I also mused to myself that such injustice could only indicate that we either live in chaos or have been forsaken like a lesser world, unworthy of heroes who are consequently forced to move on.
I know that the former is the truth, but the latter feels true as well, which is deeply sad.
The Beastie Boys were no strangers to injustice. The hilarious and fully worthwhile compilation of their clips from the 1994 MTV Video Music Awards is a very funny reminder that they were forever victims of their goofball image, losing out to other MTV darlings R.E.M. and Aerosmith, who maybe were a bit more willing to treat the proceedings with the respect they didn't deserve.
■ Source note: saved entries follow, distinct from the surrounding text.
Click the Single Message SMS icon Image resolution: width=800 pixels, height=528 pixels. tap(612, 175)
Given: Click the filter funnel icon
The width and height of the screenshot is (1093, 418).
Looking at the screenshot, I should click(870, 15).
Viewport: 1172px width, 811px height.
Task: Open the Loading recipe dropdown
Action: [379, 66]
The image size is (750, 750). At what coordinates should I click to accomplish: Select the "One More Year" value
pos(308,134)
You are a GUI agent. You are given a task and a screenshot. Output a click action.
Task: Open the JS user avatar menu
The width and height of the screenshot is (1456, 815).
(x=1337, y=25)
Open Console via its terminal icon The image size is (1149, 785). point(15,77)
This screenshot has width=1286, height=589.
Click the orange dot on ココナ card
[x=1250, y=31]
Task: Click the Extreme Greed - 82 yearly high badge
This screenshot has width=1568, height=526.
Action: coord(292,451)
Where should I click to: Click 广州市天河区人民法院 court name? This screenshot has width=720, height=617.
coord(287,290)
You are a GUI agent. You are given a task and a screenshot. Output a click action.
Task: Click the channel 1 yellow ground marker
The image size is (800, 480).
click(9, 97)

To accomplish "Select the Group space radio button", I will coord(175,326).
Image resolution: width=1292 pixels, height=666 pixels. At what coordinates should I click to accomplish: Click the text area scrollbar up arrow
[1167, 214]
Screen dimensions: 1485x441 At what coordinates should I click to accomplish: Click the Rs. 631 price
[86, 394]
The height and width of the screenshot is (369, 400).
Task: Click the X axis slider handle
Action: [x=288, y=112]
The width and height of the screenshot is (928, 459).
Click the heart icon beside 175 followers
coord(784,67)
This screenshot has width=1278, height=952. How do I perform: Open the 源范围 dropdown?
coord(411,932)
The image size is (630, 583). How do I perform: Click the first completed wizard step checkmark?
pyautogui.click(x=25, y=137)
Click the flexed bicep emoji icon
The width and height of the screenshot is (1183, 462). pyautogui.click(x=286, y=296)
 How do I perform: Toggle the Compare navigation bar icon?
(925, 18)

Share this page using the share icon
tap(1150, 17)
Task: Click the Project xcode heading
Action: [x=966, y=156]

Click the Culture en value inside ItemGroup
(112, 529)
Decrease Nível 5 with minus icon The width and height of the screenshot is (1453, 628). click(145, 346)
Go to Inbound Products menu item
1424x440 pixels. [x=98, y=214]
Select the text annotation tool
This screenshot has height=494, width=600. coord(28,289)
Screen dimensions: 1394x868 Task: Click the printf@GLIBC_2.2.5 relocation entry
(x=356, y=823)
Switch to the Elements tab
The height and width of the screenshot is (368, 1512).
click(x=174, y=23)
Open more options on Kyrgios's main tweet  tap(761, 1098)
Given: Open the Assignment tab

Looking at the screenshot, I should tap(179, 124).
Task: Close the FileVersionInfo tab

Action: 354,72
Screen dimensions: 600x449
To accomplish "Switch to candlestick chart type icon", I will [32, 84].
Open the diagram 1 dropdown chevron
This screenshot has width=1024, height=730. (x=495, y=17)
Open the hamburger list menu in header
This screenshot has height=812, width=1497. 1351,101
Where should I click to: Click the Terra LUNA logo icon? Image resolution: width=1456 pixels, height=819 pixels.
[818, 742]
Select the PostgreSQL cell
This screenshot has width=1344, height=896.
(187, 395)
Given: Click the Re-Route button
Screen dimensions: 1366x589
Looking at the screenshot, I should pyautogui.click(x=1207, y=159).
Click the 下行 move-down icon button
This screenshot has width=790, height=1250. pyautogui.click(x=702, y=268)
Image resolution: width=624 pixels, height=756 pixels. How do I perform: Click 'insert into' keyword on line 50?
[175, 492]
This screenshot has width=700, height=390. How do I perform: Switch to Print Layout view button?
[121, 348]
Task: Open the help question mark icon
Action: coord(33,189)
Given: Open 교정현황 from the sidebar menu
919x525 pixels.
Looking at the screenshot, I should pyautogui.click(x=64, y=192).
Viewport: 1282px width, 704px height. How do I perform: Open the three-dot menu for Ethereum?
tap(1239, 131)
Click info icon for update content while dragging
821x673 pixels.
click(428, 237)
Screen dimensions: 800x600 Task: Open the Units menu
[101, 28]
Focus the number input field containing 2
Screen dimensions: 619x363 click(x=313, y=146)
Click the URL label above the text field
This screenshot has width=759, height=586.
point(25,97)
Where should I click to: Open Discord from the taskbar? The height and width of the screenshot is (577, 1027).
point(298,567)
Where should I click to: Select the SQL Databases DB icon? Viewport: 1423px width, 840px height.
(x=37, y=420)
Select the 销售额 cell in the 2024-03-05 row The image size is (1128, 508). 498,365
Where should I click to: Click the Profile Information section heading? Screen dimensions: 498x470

Of course, by then MCA had moved on and was confronting tyranny in Tibet, standing up for women, and condemning aggression, but he wasn't so serious as to be above some Andy Kaufman-style antics, crashing an awards acceptance speech long before Big Baby Jesus or Kanye.
One of the most admirable things about the Beasties is how they were never willing to play the game. In a genre rife with superstar producers and commercialism, they still did what they pleased, switching from stoner funk to thrash to breakbeats on the same record, or in the case of Sabotage, arguably the same track.
My experience with the Beasties is nothing uncommon. I remember reading the stories about Madonna's wild opening act on the Virgin Tour. I would have been eleven when I remember Girls having a good run on Q107's Top Ten at Ten. I also remember the Fight For Your Right video on MTV.
I remember skating with my brother and his friends who were rocking Paul's Boutique. Check Your Head came out as my friends started to experiment, but I was always a bit sheltered and wouldn't really get it for years after that.
I was in a band in Upstate New York when the DC Tibetan Freedom Concert was cut short by lightning, but had tickets for the doomed-to-be-cancelled Beasties/Rage Rhyme and Reason show at RFK when I returned to DC in 2000.
As I watch Awesome; I Fuckin' Shot That!, I realise just how much I took the Beasties for granted.
They have been there my whole life, just making awesome music, making people smile, and making people dance. I can think of few pursuits more worthwhile.
By the way, if you haven't seen Awesome; I Fuckin' Shot That, it's as fine a concert film as ever made, and a masterpiece of video editing by MCA's 'uncle' Nathanial Hornblower. It it truly worth your valuable time, and guaranteed to satisfy.
I just watched MCA incite utter pandemonium at the end of Shake Your Rump at the Garden. Now he's playing stand-up bass in a ruffle-shirt/powder blue tux. Soon he'll be letting the crowd rip Paul Revere, and I will forget for a moment that this is it.
I will eventually learn to accept the many riches MCA left us for the precious, finite gifts they are.
And more, I will try to remember that Adam Yauch lived more in 47 years than most of us will ever appreciate, much less attempt.
Let this be one more cruel reminder that our time is limited and the clock is ticking.
And yet, I can't end this on a down note, because Gratitude's bass line is blowing my speakers out and a psychedelic orgy of funkiness is taking place onscreen. Gratitude is what they had for us, and the feeling has never been more mutual.
Thanks for the music, the memories, the inspiration, the movies, and the example.